HAVING the chance to reconnect with long lost family is something not many people get to experience.
But for Linda Lewin, this became a reality.
One day in 2011 the jeweller, based in Stobo, received an "out of the blue" email from a person she had never been in contact with before saying they were a long lost relative.
The email, from an aunty Linda had never met, nor heard of, claimed to be searching for members of her family who had left Myanmar (formerly Burma) decades ago.
In the message, Aunty Netty said Linda's family in Myanmar were wanting to meet her, and invited her to visit and stay with them.
For many people, an email from a stranger inviting you to travel more than 5,000 miles to meet distant relatives would see you scoff and swiftly delete what you would assume to be a scam.
Linda said: "The email basically said, 'come and visit us'.
"I showed it to my family and friends and they said 'this is a scam'."
But Linda had a feeling this email was more than that.
"I knew it wasn't [a scam]," Linda added. "I knew my father had been born in Burma."
Her grandfather was a student in the UK in the 1920s when he met his wife and the couple returned to Burma and had three children.
Linda's father, Desmond, was forced to leave Myanmar when he was just 12 years old with his mother and two siblings in the 1940s because of the threat of Japanese forces during WWII.
Her grandfather remained in Myanmar and died.
As she grew up in Glasgow, Linda's father didn't share much of his past with her and her siblings.
However, what he did share were fairytales of the jungle and streets filled with sapphires.
Trusting her instincts, Linda and her sister Hilary brought the fairytales of their childhood to life and travelled to Yangon and their family's village of Bassein.
She said: "Burma was opening up to the world at that point.
"Aung San Suu Kyi [former State Counsellor of Myanmar] was out of house arrest and she made her way into parliament and everything looked fabulous."
Once in Yangon Linda felt right at home, and she and her family acted as though there had been no distance between them all.
She added: "When I got there I found we had never been forgotten.
"One of the uncles had a family tree and we were noted in that family tree."
Every year that followed Linda and her family would spend time together.
And on the third trip to Myanmar, Linda was joined by her 82-year-old father – marking the first time he had returned to his home in 70 years.
Linda said: "Over the course of about 10 years I got to know my family really well and I started a volunteer teaching project."
In addition to discovering more about her personal history, Linda found that her Scottish home and her home in Myanmar were more connected than she had first thought.

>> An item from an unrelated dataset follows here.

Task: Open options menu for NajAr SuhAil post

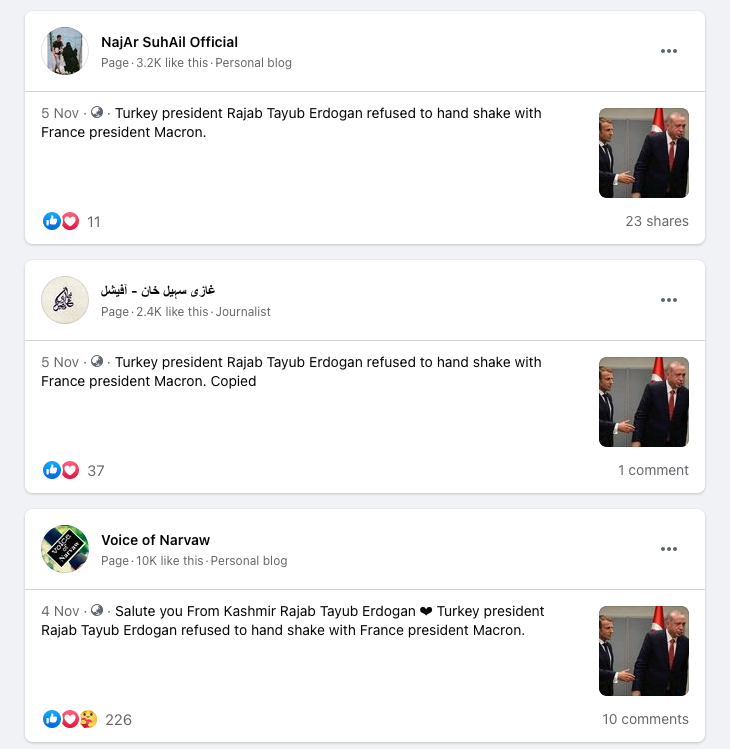Action: coord(668,51)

She said: "Glasgow and Yangon, which was called Rangoon in the days of the empire, they were so closely connected in business.

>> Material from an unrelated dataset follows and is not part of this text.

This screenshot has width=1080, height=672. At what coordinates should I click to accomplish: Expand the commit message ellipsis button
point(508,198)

"It would have been oil and rice [trade] and there would have been an office in Glasgow and an office in Rangoon designed by the same architects and run by the same people.

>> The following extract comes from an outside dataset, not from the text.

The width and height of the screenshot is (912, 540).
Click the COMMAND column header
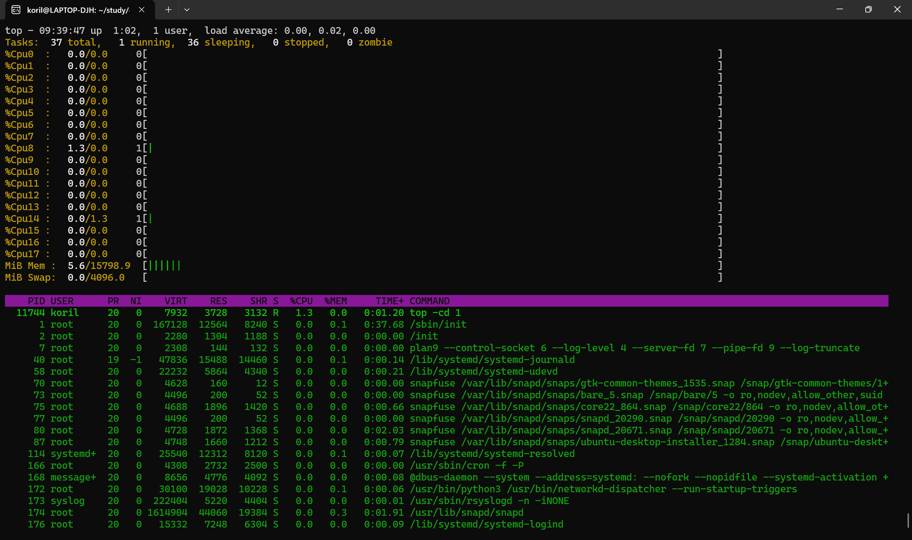click(429, 301)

"And when I was in Yangon I could see all the wartime columns in various buildings which were made in Scotland.
"There is a really strong connection at that period of the end of the empire but then we just walked away and left them [Myanmar] to it."
However, the trips came to a halt when the global coronavirus pandemic struck, and meant that Linda was unable to travel.
She added: "Come COVID and everything travel shut down and I thought, 'I've been doing this every year, spending a month or six weeks out there, what am I going to do now?'."
As coronavirus restrictions began to ease in the UK, political unrest grew in Myanmar.
A military coup in 2021 saw many people die.
According to the UK Government, townships in Yangon are currently under nighttime curfews and across the country there are regular clashes between the military and opposition activists and there have been a number of bombings in public places.
The pandemic and military coup mean Linda and her family haven't seen each other since 2019.
Over the years she had been making notes about her travels, her family, and Myanmar itself.
And with lockdown enforced, Linda took the opportunity to turn her family's story into a book.
My Faraway Country Myanmar tells Linda's story, not only of how she reconnected with her long lost family, but also about how she came to learn much more about the country of her father's birth.
Linda said: "I wrote my way through the coup and two years later we have the book which covers our family's story and my experience of getting to know the country and my experience of the coup.
"Writing the book gave me a much better understanding the trauma that everyone had been through, including my father, and why he didn't speak about it.
"When I started to write I asked him questions and he started to remember more.
"All the various motives I had when I sat down to write, the one that remains is Myanmar, Burma, it doesn't get any news coverage.
"And because I have such a personal connection and because I know people there want to have a voice, this is my little bit to try and help give them a voice."
My Faraway Country Myanmar is available to buy from Golden Hare Books, Waterstones, and may also be available from local retailers.